The amount of edge wear on any fusing surface ordinarily is directly
related to the volume of a particular size substrate that is run using
such surface. For example, when mostly 8.5".times.11" (short edge feed)
paper is run and fused through a machine at high volumes, it will cause
two edge related wear marks, approximately 8.5" apart on the fusing
surface. When 11".times.17" paper is run and fused (short edge feed)
through the machine, each of these two marks then shows up as a line
defect on the 11".times.17" fused image copy sheet, if the sheets are
center registered. Edge registration of the sheets results only in one
such line defect.
SUMMARY OF THE INVENTION
According to the present invention, there is provided an
electrostatographic reproduction machine including a belt position
changing mechanism for reducing sheet edge wear defects on image copies
being produced therein. The electrostatographic reproduction machine
includes a contact belt fusing apparatus having an endless fusing belt.
The endless fusing belt has an external fusing surface defining a path of
movement, and a plurality of support rollers for supporting and moving the
endless fusing belt along the path of movement. The endless fusing belt as
supported has a first fusing position aligned on the plurality of support
rollers, and at least a second fusing position that is spaced axially from
the first fusing position, and is aligned on the plurality of support
rollers. The contact belt fusing apparatus also includes a heating member
for heating the external fusing surface of the endless fusing belt, and a
pressure roller forming a fusing nip with the external fusing surface of
the endless fusing belt. The endless fusing belt is moved through the
fusing nip along with toner image carrying sheets, the toner image
carrying sheets having edges that induce wear on the external fusing
surface of the endless fusing belt. Importantly, the electrostatographic
reproduction machine includes a belt moving mechanism for controllably
moving the endless fusing belt axially, relative to the plurality of
rollers, from the first fusing position to the at least second fusing
position, so as to reduce sheet edge wear on the external fusing surface
of the endless fusing belt, and thus to reduce sheet edge wear defects on
image copies being produced.
DESCRIPTION OF THE DRAWINGS
In the detailed description of the invention presented below, reference is
made to the drawings, in which:
FIG. 1 is a schematic illustration of an electrostatographic reproduction
machine incorporating the belt position changing mechanism of the present
invention
FIG. 2 is an end view schematic representation of a heat and pressure
contact beft fusing apparatus of the machine of FIG. 1, showing the belt
position changing mechanism in detail; and
FIGS. 3 top view schematic representations of the invention illustrated in
FIGS. 1 and 2, and showing belt moving velocities under skew, and a number
of different axial positions of the belt relative to the rollers in
accordance with the present invention.
DETAILED DESCRIPTION OF THE INVENTION
While the present invention will be described in connection with a
preferred embodiments thereof, it will be understood that it is not
intended to limit the invention to those embodiments. On the contrary, it
is intended to cover all alternatives, modifications, and equivalents as
may be included within the spirit and scope of the invention as defined by
the appended claims.
For a general understanding of the features of the present invention,
reference is made to the drawings. In the drawings, like reference
numerals have been used throughout to identify identical elements.

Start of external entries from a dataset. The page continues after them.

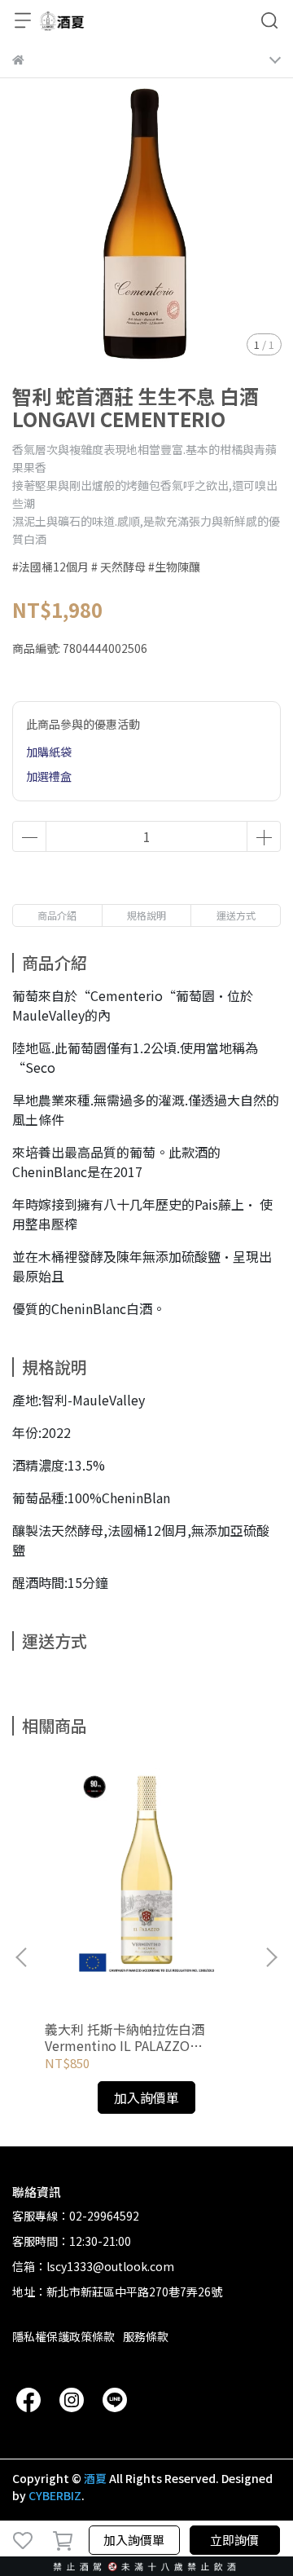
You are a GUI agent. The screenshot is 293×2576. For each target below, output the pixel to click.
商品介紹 (57, 915)
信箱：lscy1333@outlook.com (93, 2266)
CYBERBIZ (54, 2495)
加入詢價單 (133, 2539)
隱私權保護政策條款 (63, 2336)
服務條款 (145, 2336)
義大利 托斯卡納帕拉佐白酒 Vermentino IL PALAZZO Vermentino (124, 2037)
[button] (271, 1957)
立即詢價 (234, 2539)
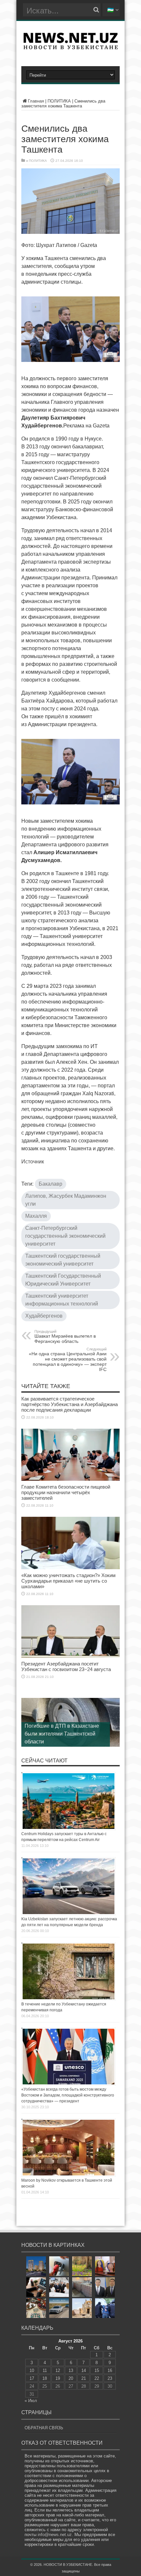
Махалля (36, 1216)
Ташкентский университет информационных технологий (61, 1300)
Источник (32, 1161)
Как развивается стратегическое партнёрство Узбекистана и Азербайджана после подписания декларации (69, 1404)
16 (110, 2370)
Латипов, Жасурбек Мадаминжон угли (65, 1200)
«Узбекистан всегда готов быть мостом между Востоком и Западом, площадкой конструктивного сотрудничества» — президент (67, 2095)
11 (45, 2370)
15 (96, 2370)
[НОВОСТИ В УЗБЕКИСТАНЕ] (70, 47)
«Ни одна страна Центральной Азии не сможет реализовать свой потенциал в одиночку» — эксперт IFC (68, 1359)
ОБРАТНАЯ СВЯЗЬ (44, 2427)
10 (32, 2370)
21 (83, 2378)
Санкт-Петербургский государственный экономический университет (65, 1236)
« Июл (31, 2400)
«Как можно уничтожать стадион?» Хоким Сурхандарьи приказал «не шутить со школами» (68, 1580)
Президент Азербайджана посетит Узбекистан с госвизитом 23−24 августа (66, 1666)
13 (71, 2370)
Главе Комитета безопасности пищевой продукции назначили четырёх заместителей (65, 1492)
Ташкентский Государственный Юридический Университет (63, 1280)
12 (57, 2370)
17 (32, 2378)
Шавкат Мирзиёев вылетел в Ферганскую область (65, 1336)
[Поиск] (96, 9)
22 (96, 2378)
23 (110, 2378)
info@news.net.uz (55, 2534)
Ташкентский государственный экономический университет (62, 1260)
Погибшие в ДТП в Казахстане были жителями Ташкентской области (62, 1733)
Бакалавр (50, 1184)
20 (71, 2378)
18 (44, 2378)
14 (83, 2370)
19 (57, 2378)
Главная (36, 101)
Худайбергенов (44, 1316)
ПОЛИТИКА (59, 101)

Referring now to the drawing (FIG. 1), where the showings are for the
purpose of describing a preferred embodiment of the invention and not for
limiting same, and where the various processing stations employed in an
electrostatographic reproduction machine as illustrated in FIG. 1, will be
described only briefly.
As illustrated, an electrostatographic reproduction machine 8, in which the
present invention finds advantageous use, utilizes a charge retentive
image bearing member in the form of a photoconductive belt 10 consisting
of a photoconductive surface 11 and an electrically conductive, light
transmissive substrate. The belt 10 is mounted for movement past a series
of electrostatographic process stations including a charging station AA,
an exposure station BB, developer stations CC, transfer station DD, fusing
station EE and cleaning station FF. Belt 10 moves in the direction of
arrow 16 to advance successive portions thereof sequentially through the
various processing stations disposed about the path of movement thereof.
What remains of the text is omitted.